• Objective 1: In the biography of Gilbert Gerard, who was the lieutenant-colonel of his regiment of foot?
• Objective 2: Carry the biography of Gilbert Gerard forward from its final sentence.

• Quoted text:
--- --- ---

- Died: January 1646
- Buried: Worcester
- Allegiance: Cavalier
- Rank: Colonel
- Commands: Governor of Worcester
- Conflicts: English Civil War Battle of Edgehill; Battle of Brentford; Storming of Bristol; First Battle of Newbury; Battle of Stourbridge Heath; Battle of Tipton Green; ;
- Relations: Ratcliffe Gerard (brother) Charles Gerard, 1st Earl of Macclesfield (nephew)

= Gilbert Gerard (governor of Worcester) =

Colonel Sir Gilbert Gerard (died January 1646) was a Royalist officer during the English Civil War. He served as Governor of Worcester, fighting a campaign against the Parliamentarian Tinker Fox, and died there in 1646 with the conflict still ongoing. (Note: Some sources spell his name Sir Gilbert Gerrard) (Note: The Worcestershire historian J.W. Willis-Bund (1843–1928) noted that "Sir Gilbert Gerrard is one of those men of whom it is most difficult to give an accurate account. As there were no less than seven Colonel Gerrards in the Royalist army, and at least three had the name of Gilbert, it is very hard to avoid confusion".)

==Early life==
Gilbert and Ratcliffe were twin sons of Ratcliffe Gerard, (Note: Ratcliffe Gerard the elder, was the younger son of Gilbert Gerard (died 1593) and Ann, daughter of Thomas Ratcliffe of Winmarleigh and of Isabel Boteler.) and Elizabeth, daughter and heir of Sir Charles Somerset. (Note: Sir Charles Somerset K.B. fifth son, of Henry, Earl of Worcester.)

==1642: The first campaign and Edgehill ==
Gerard was the colonel of a Royalist regiment of foot (his twin brother, Ratcliffe, was his lieutenant-colonel) that was already in the field before the first major pitched battle took place. Gerard's Regiment joined two other Lancashire Royalist regiments under the command of Sir Charles Gerard's (his nephew) and Lord Molyneux in besieged Manchester, but they failed to take the city before they left for the general rendezvous with the Royalist army which was assembling in Shropshire before advancing towards London. The advancing Royalist army fought the Parliamentary army at Edgehill (23 October 1642) in an indecisive engagement. Gerard's regiment fought in the front line along with Molyneux and a Welsh regiment of Sir Thomas Salusbury, and although indecisive the battle for those in the front line came to a push of pikes.

--- --- ---

• Data excerpts:
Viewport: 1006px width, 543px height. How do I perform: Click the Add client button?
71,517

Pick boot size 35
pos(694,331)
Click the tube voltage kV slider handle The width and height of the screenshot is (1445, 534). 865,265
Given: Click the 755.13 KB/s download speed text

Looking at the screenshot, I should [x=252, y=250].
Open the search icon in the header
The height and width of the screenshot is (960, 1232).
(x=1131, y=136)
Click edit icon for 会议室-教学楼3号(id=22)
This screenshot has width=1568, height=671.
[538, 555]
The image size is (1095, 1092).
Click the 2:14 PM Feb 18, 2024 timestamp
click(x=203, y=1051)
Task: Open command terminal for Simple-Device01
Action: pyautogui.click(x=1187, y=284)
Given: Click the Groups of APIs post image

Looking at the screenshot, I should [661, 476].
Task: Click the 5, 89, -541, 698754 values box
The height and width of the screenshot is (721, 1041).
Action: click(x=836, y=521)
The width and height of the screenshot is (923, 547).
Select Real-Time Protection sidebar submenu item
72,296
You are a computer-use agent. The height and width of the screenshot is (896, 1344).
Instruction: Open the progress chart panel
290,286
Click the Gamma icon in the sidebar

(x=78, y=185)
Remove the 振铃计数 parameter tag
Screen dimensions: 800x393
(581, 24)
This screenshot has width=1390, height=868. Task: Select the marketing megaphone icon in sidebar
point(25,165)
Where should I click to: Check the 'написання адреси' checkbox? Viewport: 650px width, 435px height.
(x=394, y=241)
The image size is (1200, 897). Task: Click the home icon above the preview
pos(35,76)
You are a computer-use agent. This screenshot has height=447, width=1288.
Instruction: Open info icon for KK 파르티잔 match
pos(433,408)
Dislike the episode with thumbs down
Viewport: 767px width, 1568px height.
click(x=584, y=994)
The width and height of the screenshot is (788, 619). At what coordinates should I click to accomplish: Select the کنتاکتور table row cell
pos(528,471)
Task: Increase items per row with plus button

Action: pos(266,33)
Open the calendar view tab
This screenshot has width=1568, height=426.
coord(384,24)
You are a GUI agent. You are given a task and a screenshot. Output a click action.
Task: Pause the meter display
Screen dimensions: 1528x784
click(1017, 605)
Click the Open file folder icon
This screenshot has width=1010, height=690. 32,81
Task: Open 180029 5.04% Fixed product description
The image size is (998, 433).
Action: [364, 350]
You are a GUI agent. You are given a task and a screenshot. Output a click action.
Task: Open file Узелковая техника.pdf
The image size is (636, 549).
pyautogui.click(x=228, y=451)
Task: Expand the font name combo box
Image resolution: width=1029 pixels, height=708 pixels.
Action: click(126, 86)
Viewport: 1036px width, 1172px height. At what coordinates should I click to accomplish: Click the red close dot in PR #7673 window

--- --- ---

• Task result 1: His twin brother, Ratcliffe.

• Task result 2:
After the advance on London and the Battle of Brentford, Gerard marched with his regiment and that of Molyneux to Brill to take up his appointment of Governor of Brill and to oversee its fortification and to defend the place against incursions by Parliamentary forces. It was one of several satellite locations chosen to protect Oxford and the King's court, and so Gerard oversaw the building of earthworks to turn the area near the Church into a fort. While Molyneux was absent Gerard with the aid of a regiment of horse (cavalry) commanded by Colonel Charles Gerard, beat off a strong attack by Colonel Arthur Goodwin on 27 January 1643.

==1643: Campaigning in the south west and Governor of Worcester==
For the summer campaign of 1643 Gerard and his regiment were assigned to the Royalist forces in the south west. They were involved in the siege and storming of Bristol (26 July 1643) and were in the front-line at the First Battle of Newbury on 20 September 1643. In December Gerard took up an appointment as Governor of Worcester and his regiment garrisoned the town.

In the last quarter of 1643 Tinker Fox took possession of Edgbaston Hall and made it his headquarters. From there he sent expeditions all over the north of Worcestershire "to smite the Amalekite" (1 Samuel 15:3). At first his raids were just a nuisance but they could be contained by local Royalist forces. However Fox was commissioned as a colonel by the Earl of Denbigh in March 1644 to command the regiment at Edgbaston, which by June 1644 consisted of 256 mounted men, and by July was made up of three separate troops commanded by Fox himself, his brother Reighnold and his brother-in-law Humphrey Tudman. Defending North Worcestershire from his raids would ultimately prove too much for the local commanders and so 1644 they would appeal to Gerard for assistance.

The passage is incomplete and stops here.